[Stored data]
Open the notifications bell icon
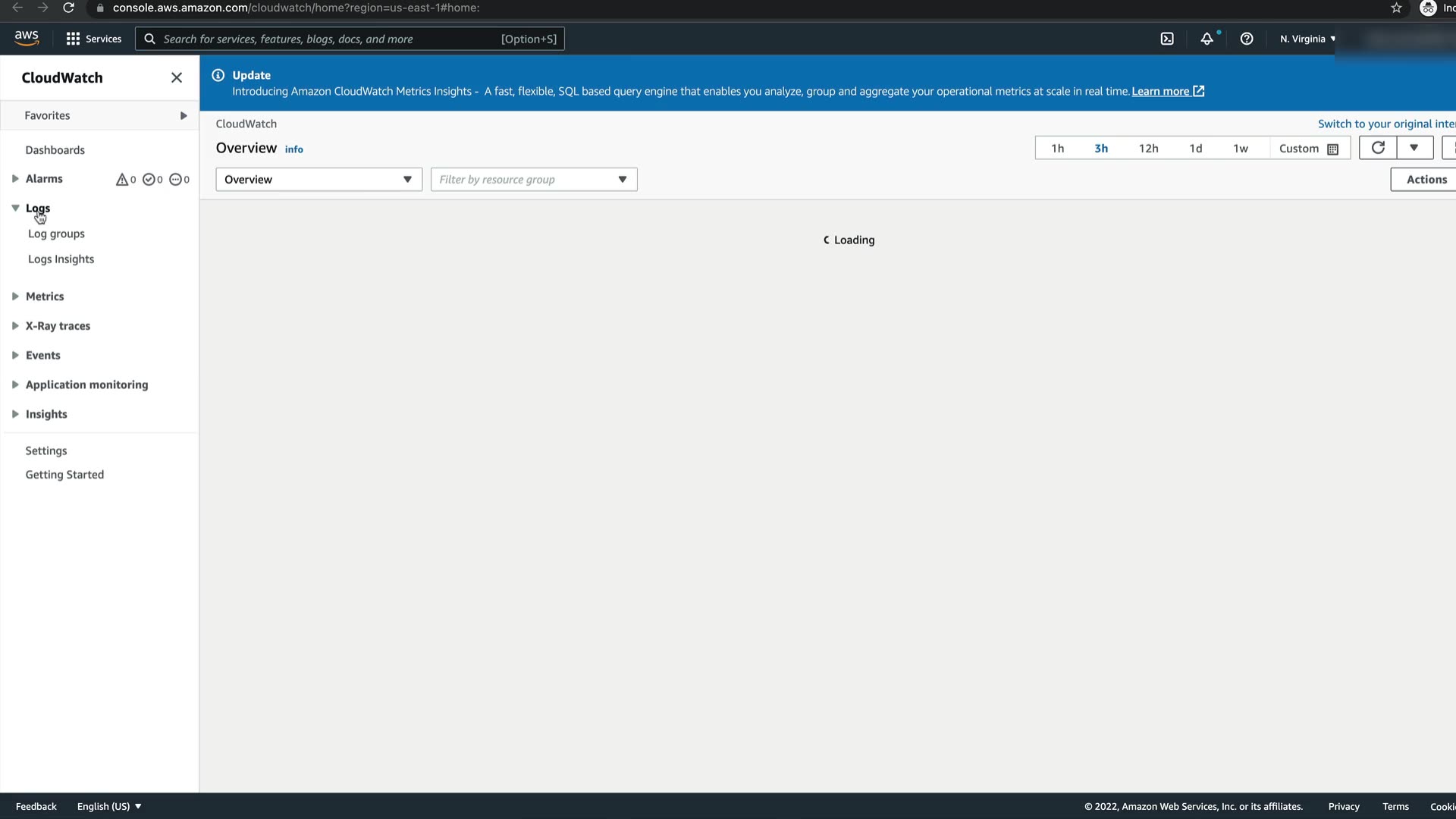pyautogui.click(x=1207, y=39)
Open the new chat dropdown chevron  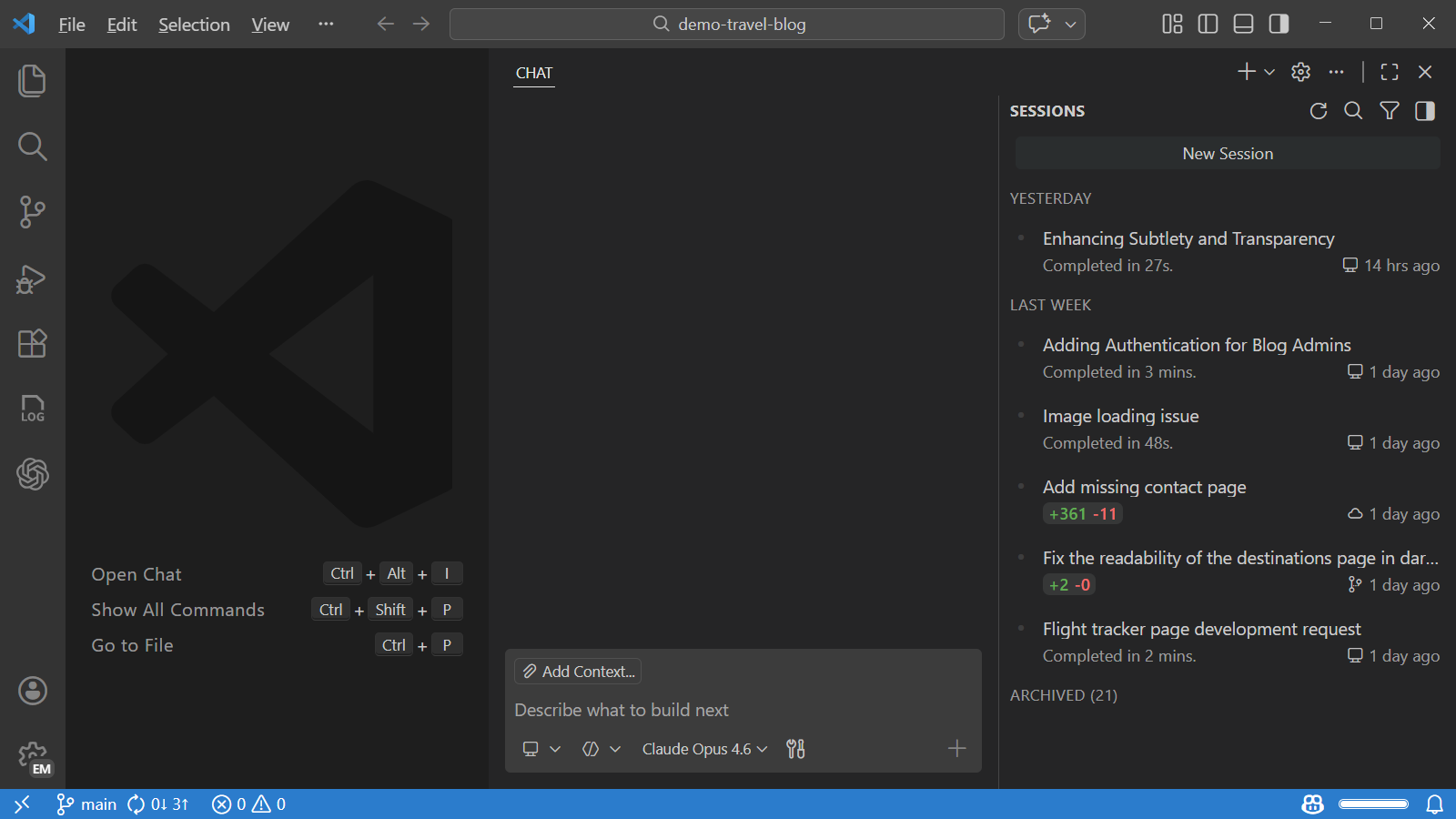coord(1268,72)
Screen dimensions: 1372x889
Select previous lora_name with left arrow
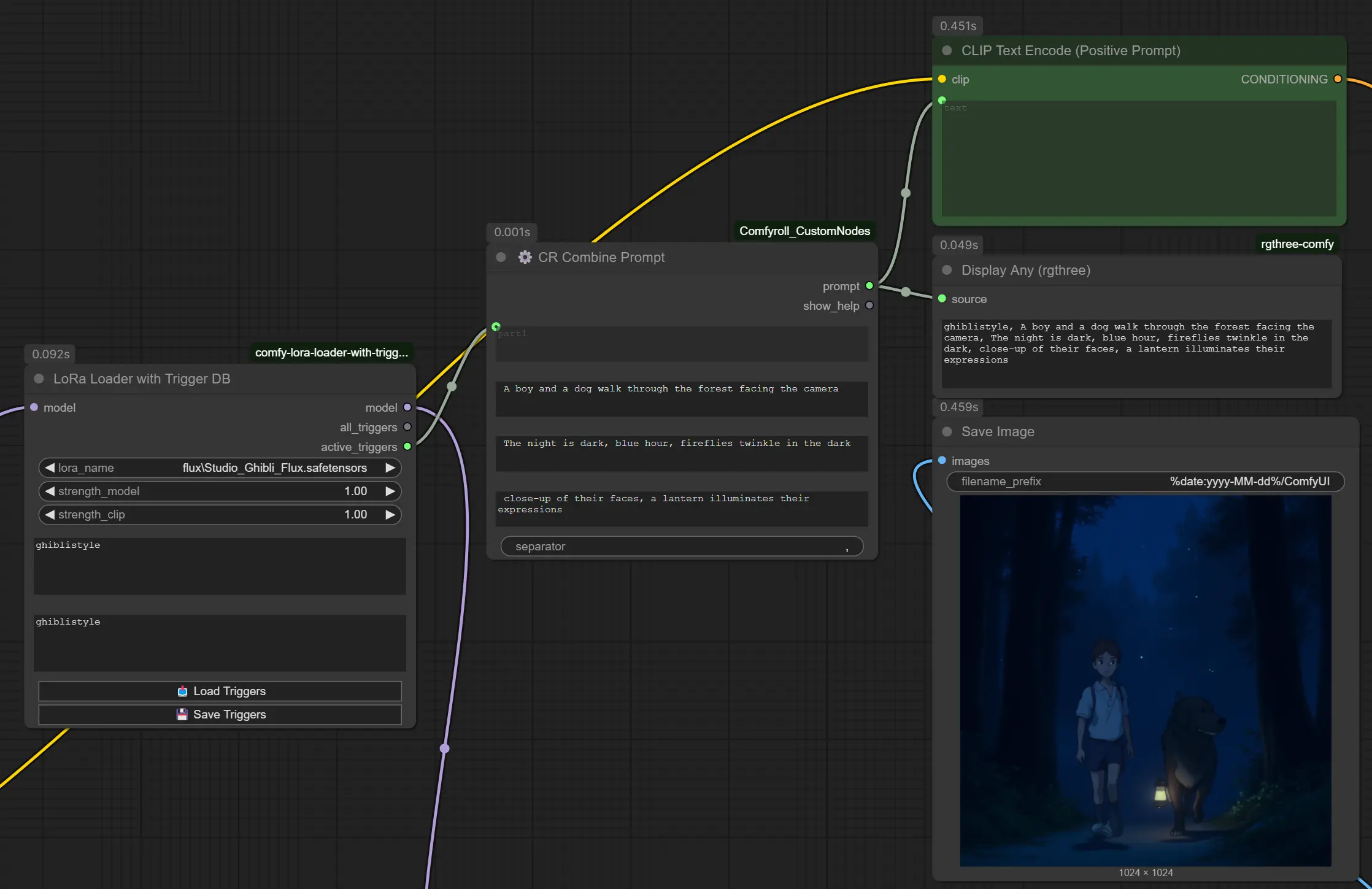click(x=50, y=468)
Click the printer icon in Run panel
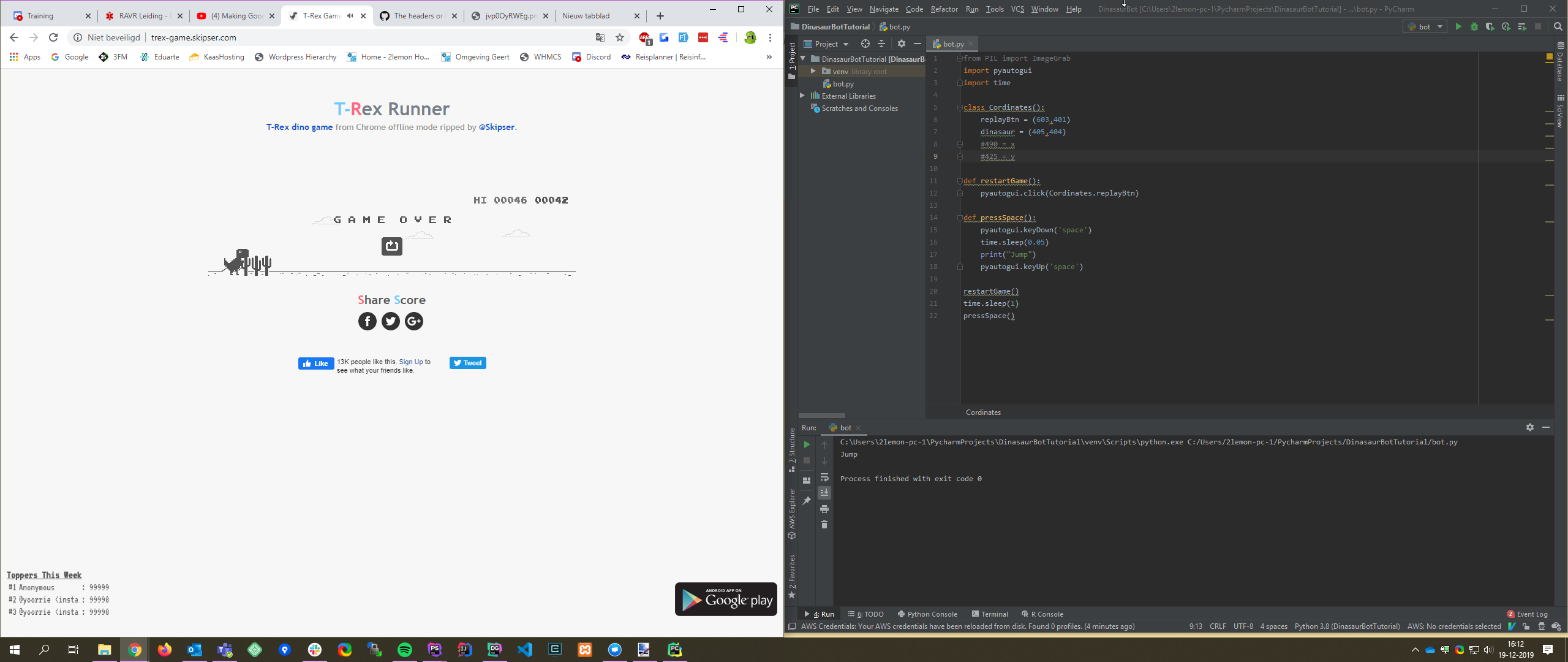The height and width of the screenshot is (662, 1568). (824, 509)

= The problem =
Beginning at the line that contains "Screen dimensions: 1372x889" and ending at the last line of the data, return each line exactly; no picture belongs in the copy.

= Solution to this task =
Screen dimensions: 1372x889
Select previous lora_name with left arrow
click(x=50, y=468)
Click the printer icon in Run panel
The height and width of the screenshot is (662, 1568). (824, 509)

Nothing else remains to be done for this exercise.